TU TAREA:
Cambia "screenshot" por "image" en los registros, desde la línea que contiene "You are a computer-use" hasta el final, ambas incluidas. Copia solo esas líneas con el cambio y deja todo lo demás igual.
* * * * * * * * *
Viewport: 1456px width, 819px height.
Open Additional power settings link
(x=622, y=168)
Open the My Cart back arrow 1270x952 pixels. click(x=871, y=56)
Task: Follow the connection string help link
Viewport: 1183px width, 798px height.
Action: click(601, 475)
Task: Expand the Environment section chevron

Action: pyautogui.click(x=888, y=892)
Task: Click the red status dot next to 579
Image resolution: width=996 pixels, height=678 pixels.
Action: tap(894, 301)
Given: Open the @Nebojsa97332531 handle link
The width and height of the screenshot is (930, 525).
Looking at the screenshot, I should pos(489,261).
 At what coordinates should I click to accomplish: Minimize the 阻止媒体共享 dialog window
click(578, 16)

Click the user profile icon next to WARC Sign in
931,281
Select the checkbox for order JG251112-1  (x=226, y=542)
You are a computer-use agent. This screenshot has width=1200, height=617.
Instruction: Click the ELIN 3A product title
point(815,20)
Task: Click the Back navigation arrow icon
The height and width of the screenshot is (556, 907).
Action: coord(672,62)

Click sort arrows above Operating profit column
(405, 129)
* * * * * * * * *
PROBLEMA RESUELTO:
You are a computer-use agent. This image has width=1200, height=617.
Instruction: Click the ELIN 3A product title
point(815,20)
Task: Click the Back navigation arrow icon
The height and width of the image is (556, 907).
Action: coord(672,62)

Click sort arrows above Operating profit column
(405, 129)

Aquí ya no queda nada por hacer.